4. Dataset Construction and Evaluation Protocols
FormaRL’s benchmarking employs a variety of datasets, including:
- miniF2F / ProofNet: Established collections of math problems for autoformalization.
- uproof: A newly curated dataset of over 5,000 undergraduate-level proof problems extracted from 14 major mathematics textbooks, spanning analysis, algebra, topology, probability, and more. This resource supports robust evaluation of out-of-distribution generalization and advanced mathematical translation.
Experiments leverage as few as 859 unlabeled problems from these datasets for RL training—a dramatic reduction compared to prior works that utilize 25k–243k paired examples in supervised setups.
5. Empirical Performance and Comparative Results
Evaluation proceeds via the “pass rates” metric, specifically pass@1 (percentage of single-shot outputs passing both checks) and pass@16 (fraction of successful outputs among 16 sampled candidates):
- Qwen2.5-Coder-7B-Instruct: Pass@1 accuracy improved from 7.5% (SFT baseline) to 9.6% (FormaRL) on uproof (+2.1% absolute).
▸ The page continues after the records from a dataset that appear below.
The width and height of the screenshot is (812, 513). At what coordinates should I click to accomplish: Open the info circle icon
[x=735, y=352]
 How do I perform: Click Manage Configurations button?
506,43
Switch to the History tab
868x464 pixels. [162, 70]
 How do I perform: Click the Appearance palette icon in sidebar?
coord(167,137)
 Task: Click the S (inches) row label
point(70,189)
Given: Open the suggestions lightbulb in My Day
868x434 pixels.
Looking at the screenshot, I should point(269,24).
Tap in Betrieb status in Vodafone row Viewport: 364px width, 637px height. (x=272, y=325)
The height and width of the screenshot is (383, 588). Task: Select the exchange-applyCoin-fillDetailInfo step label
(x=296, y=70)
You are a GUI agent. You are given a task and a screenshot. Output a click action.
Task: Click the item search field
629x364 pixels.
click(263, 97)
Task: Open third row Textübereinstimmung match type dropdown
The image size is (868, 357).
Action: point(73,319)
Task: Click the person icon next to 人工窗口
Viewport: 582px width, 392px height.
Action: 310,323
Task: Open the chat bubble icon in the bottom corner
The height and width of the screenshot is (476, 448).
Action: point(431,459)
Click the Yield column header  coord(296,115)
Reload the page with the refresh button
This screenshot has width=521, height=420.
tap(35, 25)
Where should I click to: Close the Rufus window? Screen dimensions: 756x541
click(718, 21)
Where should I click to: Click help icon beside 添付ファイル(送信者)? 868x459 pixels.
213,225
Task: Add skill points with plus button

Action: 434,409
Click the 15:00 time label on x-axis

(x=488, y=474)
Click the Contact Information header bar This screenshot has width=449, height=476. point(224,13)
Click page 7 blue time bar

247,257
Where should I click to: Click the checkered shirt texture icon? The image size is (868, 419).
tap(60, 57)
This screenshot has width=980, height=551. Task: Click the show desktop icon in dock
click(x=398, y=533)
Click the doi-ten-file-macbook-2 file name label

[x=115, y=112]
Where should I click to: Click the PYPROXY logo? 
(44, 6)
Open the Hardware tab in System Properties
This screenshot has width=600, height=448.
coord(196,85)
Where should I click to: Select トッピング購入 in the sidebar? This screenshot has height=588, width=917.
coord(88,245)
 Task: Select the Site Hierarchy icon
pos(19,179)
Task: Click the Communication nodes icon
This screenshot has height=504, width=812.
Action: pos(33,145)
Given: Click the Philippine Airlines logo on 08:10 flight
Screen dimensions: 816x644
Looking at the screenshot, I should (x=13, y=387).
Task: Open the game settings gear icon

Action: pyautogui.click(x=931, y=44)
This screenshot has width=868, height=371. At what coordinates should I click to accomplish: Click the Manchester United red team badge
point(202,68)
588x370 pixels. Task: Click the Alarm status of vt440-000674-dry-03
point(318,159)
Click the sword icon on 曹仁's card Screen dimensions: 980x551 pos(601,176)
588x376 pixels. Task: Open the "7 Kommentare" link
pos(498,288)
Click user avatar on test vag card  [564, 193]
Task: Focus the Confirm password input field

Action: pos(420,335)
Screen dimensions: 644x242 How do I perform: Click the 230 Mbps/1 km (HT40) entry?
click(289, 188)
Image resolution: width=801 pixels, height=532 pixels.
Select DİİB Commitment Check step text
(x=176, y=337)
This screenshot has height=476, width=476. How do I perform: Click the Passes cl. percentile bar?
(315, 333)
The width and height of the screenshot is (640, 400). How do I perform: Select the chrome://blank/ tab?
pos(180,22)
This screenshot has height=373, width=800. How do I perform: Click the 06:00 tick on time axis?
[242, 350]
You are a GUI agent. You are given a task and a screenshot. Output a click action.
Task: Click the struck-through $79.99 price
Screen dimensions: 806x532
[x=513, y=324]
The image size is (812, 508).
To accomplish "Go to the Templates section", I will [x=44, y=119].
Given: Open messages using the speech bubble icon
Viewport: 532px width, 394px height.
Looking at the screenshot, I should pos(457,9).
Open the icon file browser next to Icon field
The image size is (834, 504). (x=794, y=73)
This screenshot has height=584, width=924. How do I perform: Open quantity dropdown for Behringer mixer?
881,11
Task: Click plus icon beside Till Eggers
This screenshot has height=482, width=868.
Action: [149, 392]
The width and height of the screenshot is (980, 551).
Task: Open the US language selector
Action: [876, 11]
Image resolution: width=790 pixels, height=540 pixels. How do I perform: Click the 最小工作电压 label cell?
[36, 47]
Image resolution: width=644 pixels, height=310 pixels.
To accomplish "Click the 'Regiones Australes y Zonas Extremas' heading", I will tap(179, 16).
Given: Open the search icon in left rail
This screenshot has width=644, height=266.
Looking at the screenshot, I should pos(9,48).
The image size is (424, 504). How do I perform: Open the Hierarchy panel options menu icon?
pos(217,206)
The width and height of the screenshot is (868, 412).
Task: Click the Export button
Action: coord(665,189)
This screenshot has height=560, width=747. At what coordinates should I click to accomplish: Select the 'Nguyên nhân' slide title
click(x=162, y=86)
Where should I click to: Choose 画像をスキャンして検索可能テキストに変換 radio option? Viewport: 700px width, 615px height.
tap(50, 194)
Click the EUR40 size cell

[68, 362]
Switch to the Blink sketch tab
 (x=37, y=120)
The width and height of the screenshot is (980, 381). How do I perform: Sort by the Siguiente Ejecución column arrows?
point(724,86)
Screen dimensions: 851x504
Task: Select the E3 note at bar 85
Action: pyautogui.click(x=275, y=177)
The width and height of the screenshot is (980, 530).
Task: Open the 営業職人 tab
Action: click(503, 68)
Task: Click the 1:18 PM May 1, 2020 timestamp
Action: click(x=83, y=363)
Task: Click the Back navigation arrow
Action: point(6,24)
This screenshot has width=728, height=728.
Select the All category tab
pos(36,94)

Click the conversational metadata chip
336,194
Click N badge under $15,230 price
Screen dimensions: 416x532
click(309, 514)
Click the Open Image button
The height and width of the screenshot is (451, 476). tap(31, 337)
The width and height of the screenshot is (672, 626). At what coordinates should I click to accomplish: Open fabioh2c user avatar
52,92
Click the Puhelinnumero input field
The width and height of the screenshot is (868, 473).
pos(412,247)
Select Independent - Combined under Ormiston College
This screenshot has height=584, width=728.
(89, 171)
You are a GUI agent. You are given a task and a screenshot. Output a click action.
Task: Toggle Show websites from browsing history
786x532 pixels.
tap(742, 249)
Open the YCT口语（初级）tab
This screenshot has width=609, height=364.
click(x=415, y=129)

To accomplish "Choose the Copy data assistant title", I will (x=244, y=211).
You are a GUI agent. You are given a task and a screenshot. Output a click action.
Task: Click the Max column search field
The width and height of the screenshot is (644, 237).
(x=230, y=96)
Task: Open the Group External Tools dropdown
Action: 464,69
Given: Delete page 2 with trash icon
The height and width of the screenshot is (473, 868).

Pass@16 accuracy increased from 21.2% to 33.6% (+12.4% absolute).
- ProofNet: The model’s pass@1 autoformalization accuracy improved by a factor of 4–6 (from 4.04% to 26.15%) with only 859 unlabeled training examples.
- Comparison to State-of-the-Art (SOTA): FormaRL’s RL-trained formalizer outperforms open-source SOTA autoformalizers such as DeepSeek-Math-7B in both in-distribution and out-of-distribution benchmarks (Huang et al., 26 Aug 2025).
These results demonstrate substantial advancements in sample efficiency and generalization, affirming the efficacy of the dual-reward mechanism and RL policy optimization.
6. Implications and Future Directions
The reduced dependence on annotated data and the direct alignment with formal verification criteria enable scalable construction of vetted formal corpora, which are critical for formal mathematics and automated theorem proving. FormaRL’s data-efficient paradigm suggests a shift toward reinforcement-based training as a viable pathway for domains with scarce expert annotations.
Potential extensions highlighted include:
- Incorporation of dependency retrieval augmentation, providing richer contextual signals from related definitions or theorems during checking.
- Integration of bidirectional extended definitional equivalence in the reward function, further tightening semantic fidelity.
- Expansion of the underlying datasets to include research-level mathematics, challenging current architectures and fostering continued innovation.
- Application of RL-based verification strategies to downstream tasks in automated theorem proving, potentially encompassing proof tactic synthesis or multi-stage formal verification pipelines.
7. Context within Autoformalization Research
FormaRL joins a landscape of recent RL-based autoformalization systems, distinguished by its exclusive reliance on formal syntax and semantic checks without human-labeled training data. In contrast, models such as StepFun-Formalizer (Wu et al., 6 Aug 2025) and Re:Form (Yan et al., 22 Jul 2025) employ supervised fine-tuning, curated dual-dataset strategies (formal knowledge, reasoning trajectories), and additional equivalence-based verification signals (BEq), demonstrating varied approaches along the spectrum of RL and SFT for formal translation. The introduction of uproof and the integration of automated checking modules reinforce current trends toward robust, data-efficient, and scalable formalization solutions.
In summary, FormaRL represents a targeted advancement for autoformalization under data-constrained settings. By combining Lean compiler validation and LLM-based semantic assessment, and optimizing via GRPO, it yields substantial performance gains with minimal supervision, advancing the reach of formal verification and theorem proving systems.